Paper accepted at MSR 2024 conference

Feb 16, 2024

We are thrilled to announce that our latest research paper, titled "Analyzing the Evolution and Maintenance of ML Models on Hugging Face" has been accepted for presentation at the International Conference on Mining Software Repositories (MSR2024).

Thrilled to announce our paper, "Analyzing the Evolution and Maintenance of ML Models on Hugging Face," has been accepted for #MSR2024! This research dives deep into the evolution and maintenance dynamics of ML models on the Hugging Face platform, offering crucial insights for the ML community's future.

Authors: Joel Castaño Fernández, Silverio Martínez Fernández, Xavier Franch, and Justus Bogner.

Our research centered around two pivotal questions:

1. What is the current status and evolution of the HF community?
2. How can we evaluate and categorize the maintenance status of ML models on HF through their commit information?

Our findings revealed significant trends:

1. 'Transformers' & 'PyTorch' stand out as the most used frameworks, with 'PyTorch' retaining its dominance agains other frameworks such as 'TensorFlow' or 'Jax'. A keen focus on Generative AI & NLP underscores the community's evolving interests.
2. A notable concentration of model popularity within a select group of authors emphasizes the power of collaboration in propelling ML innovation.
3. Investigation into model maintenance revealed diverse, right-skewed commit patterns, predominantly shaped by automated processes, and a prevailing focus on perfective maintenance.
4. Analysis of editing stages showed that a decrease in model file edits marks a transition to stability, while edits in README.md or config.json indicate final tuning. Synchronized edits across files underscore the interconnectedness of model development.
5. By categorizing models into 'High' and 'Low' maintenance, we provide a framework for discerning model upkeep, aiding users in selecting reliable and actively supported models.

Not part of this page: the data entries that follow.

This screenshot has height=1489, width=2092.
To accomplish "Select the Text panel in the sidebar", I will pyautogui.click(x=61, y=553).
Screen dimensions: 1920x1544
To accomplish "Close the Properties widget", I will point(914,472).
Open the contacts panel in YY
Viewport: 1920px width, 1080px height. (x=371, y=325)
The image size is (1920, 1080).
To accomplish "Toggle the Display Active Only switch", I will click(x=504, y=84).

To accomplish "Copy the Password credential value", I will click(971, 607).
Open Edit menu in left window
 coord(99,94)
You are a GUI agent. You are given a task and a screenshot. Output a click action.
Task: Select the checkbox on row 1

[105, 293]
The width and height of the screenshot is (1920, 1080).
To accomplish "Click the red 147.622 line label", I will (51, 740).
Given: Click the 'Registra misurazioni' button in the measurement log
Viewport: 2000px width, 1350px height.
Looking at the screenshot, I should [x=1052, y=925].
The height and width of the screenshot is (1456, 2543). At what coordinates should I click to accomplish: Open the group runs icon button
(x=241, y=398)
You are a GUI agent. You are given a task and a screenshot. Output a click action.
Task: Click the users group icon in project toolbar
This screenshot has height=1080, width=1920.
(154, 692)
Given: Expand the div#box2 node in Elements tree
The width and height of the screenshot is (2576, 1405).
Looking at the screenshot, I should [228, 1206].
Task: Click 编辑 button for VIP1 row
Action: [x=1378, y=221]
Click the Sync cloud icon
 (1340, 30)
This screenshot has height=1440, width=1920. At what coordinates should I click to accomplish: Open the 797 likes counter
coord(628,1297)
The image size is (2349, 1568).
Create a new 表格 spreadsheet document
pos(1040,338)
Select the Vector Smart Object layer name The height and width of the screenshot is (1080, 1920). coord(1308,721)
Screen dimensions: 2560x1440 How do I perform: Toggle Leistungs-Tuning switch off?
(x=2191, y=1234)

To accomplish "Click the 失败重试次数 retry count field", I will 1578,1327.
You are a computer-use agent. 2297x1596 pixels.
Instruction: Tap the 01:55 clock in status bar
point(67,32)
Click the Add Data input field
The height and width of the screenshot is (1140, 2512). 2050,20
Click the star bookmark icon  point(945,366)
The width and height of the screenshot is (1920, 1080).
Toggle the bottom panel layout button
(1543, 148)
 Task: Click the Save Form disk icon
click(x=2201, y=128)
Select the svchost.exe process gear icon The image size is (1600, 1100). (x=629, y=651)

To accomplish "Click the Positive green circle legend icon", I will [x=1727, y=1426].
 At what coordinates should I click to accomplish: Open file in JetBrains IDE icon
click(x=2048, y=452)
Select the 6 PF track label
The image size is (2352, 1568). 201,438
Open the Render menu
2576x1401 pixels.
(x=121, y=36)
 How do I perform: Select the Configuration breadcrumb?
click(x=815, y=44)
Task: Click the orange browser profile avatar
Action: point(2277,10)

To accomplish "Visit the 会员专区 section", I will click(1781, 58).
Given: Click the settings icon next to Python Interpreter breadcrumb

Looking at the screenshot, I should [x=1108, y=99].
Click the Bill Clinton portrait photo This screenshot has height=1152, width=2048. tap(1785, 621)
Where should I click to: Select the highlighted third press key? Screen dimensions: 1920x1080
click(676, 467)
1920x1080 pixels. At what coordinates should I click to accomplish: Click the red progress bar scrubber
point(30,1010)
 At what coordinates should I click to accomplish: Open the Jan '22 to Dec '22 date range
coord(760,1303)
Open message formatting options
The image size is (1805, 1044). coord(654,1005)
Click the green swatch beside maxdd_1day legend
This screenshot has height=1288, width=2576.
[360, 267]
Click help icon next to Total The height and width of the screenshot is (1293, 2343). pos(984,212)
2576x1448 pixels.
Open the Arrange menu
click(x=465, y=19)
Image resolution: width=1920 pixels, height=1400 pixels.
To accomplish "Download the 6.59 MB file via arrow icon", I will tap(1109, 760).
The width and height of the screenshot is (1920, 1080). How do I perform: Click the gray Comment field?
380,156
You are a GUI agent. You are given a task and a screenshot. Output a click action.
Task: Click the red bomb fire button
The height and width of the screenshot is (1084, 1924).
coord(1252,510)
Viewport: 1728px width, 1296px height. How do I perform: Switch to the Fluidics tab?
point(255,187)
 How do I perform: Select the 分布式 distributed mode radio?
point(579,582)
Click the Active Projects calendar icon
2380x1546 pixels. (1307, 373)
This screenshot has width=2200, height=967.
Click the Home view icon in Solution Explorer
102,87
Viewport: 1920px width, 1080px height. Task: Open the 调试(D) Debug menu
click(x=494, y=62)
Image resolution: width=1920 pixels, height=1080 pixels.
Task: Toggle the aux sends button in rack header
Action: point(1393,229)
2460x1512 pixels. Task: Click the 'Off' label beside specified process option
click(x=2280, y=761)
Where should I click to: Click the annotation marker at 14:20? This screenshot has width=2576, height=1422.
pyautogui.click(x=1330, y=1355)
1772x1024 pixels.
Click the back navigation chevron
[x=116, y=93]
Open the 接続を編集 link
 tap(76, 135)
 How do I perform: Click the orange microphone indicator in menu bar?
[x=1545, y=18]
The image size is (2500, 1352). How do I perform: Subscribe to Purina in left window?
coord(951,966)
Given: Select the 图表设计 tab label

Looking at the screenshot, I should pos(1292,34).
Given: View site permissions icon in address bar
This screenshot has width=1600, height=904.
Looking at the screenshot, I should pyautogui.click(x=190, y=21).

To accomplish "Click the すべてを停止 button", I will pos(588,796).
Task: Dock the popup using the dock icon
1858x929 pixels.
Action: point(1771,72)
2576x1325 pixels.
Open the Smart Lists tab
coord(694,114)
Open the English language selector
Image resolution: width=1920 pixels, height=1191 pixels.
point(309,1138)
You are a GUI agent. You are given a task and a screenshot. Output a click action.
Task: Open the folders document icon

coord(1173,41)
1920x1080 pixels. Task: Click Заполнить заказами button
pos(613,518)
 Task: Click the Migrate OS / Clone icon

This study not only sheds light on HF but also offers valuable lessons for the broader ML community on maintenance frameworks and the importance of collaborative development. We advocate for structured, transparent practices to enhance the field.

We're eager to foster discussions on the evolution and maintenance of ML models and their impact on the AI community. Let's drive forward the conversation on fostering effective ML development practices.

Paper: https://arxiv.org/abs/2311.13380
Data & Code: https://zenodo.org/records/10652101